== AIM OF THE TASK ==
Copy the rows in the part that opens with the line containing "The height and" and closes with the line containing "coord(351,157)", requests included, and scale every click coordinate in the answers by 1.75, rounding to whole numbers with halves going up. Leave all other numbers as they are and the pictures out.

== LISTING ==
____

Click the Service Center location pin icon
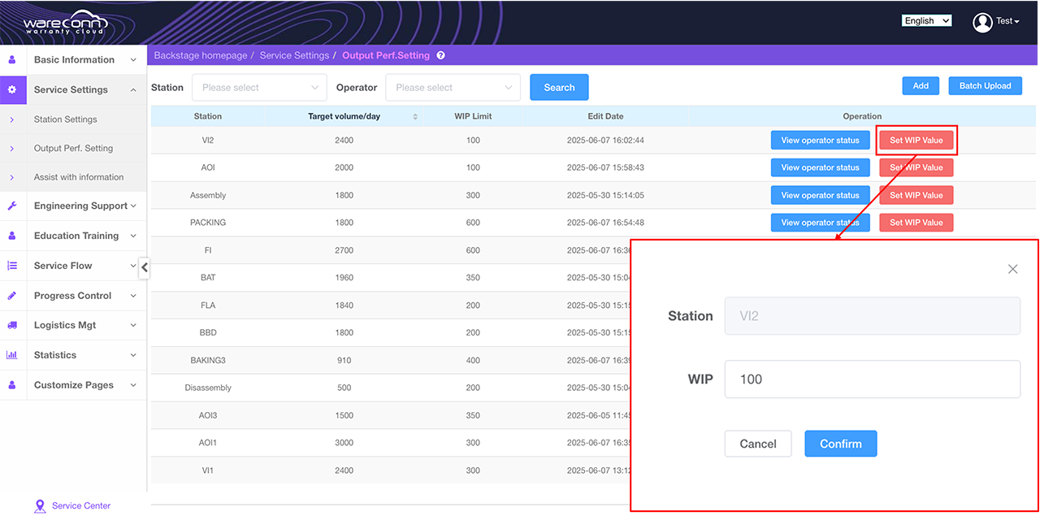Viewport: 1040px width, 516px height. coord(41,506)
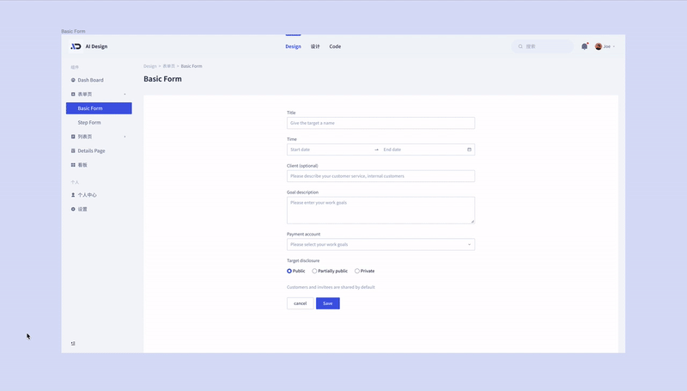
Task: Select the Public radio option
Action: [289, 271]
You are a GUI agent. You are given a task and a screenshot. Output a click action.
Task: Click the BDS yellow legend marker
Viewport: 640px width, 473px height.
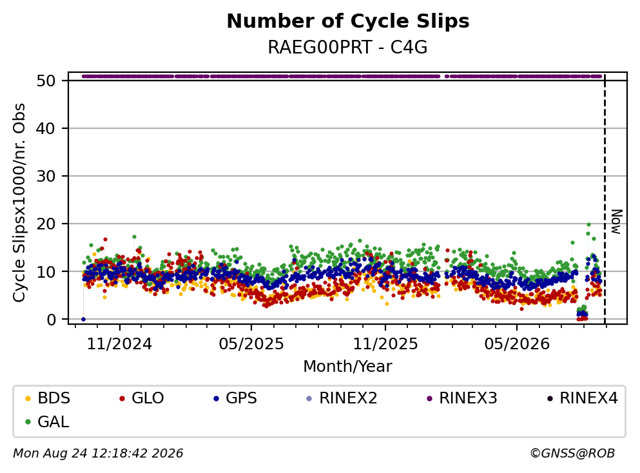28,398
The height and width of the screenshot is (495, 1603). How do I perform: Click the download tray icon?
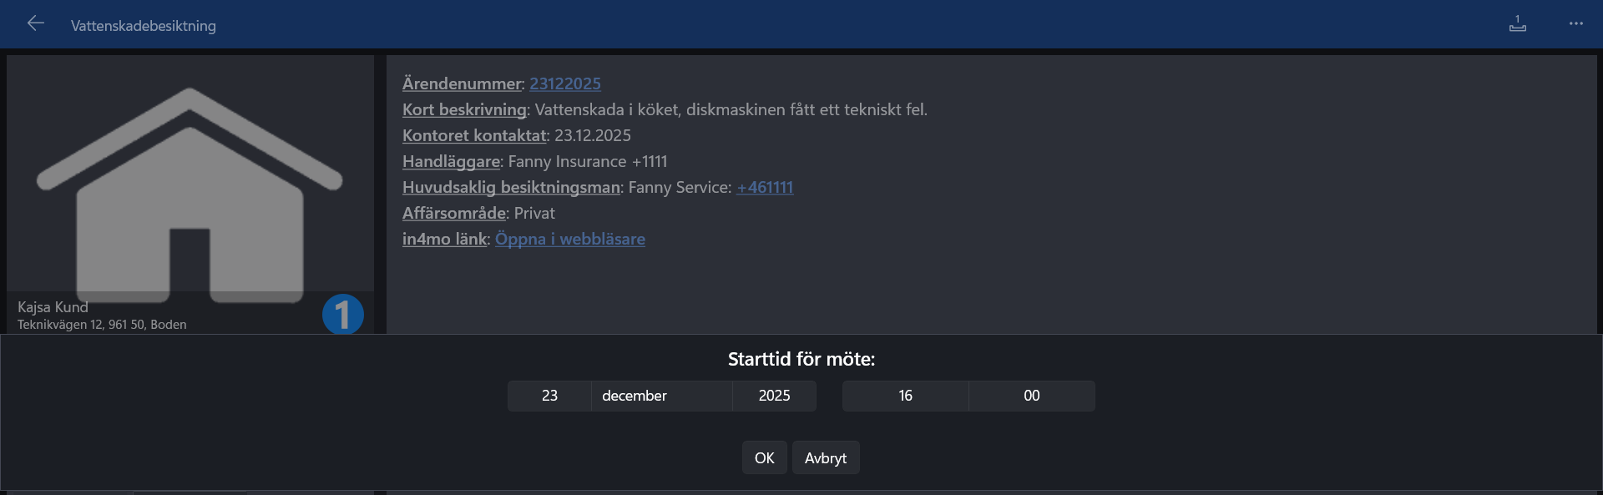[1517, 24]
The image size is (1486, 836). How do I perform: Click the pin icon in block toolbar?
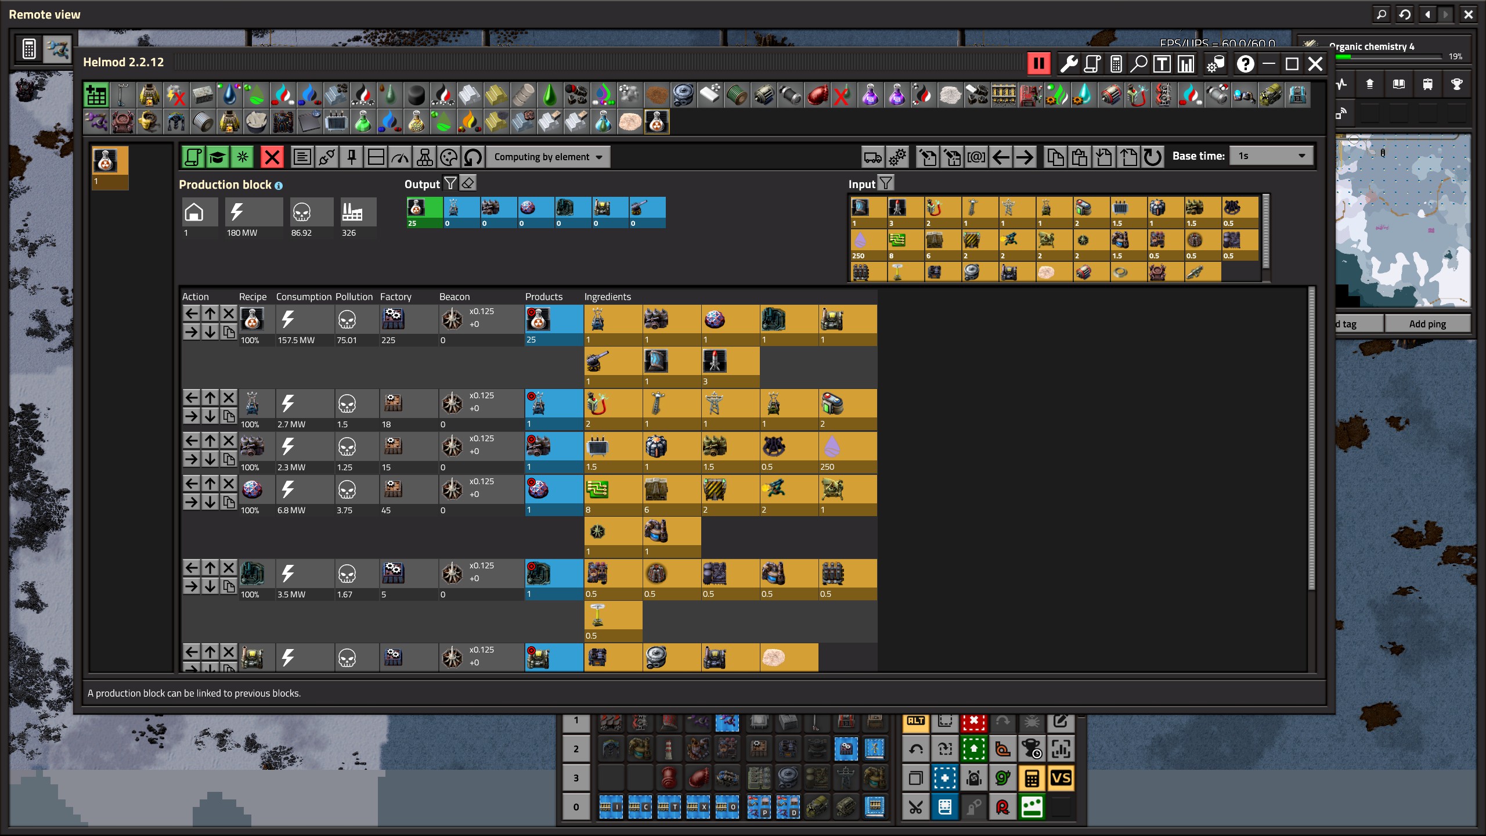coord(351,157)
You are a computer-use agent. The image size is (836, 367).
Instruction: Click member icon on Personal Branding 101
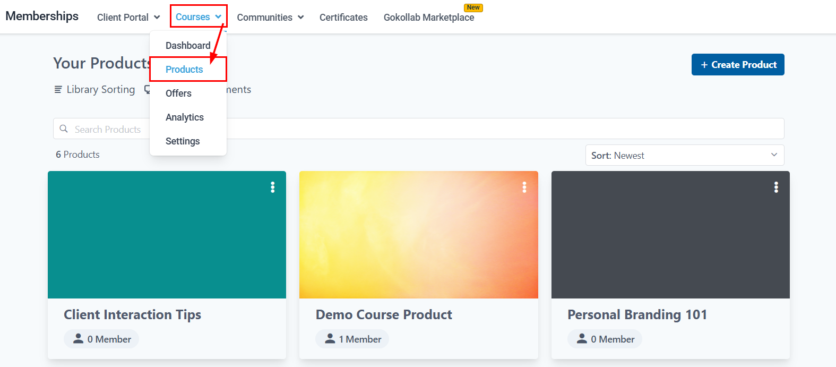pyautogui.click(x=582, y=339)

____

== SOLUTION TO THIS PROBLEM ==
The height and width of the screenshot is (495, 1603). How do I perform: Click the download tray icon?
[2655, 42]
The image size is (1486, 836). How do I perform: Click the pin icon in block toolbar?
coord(614,275)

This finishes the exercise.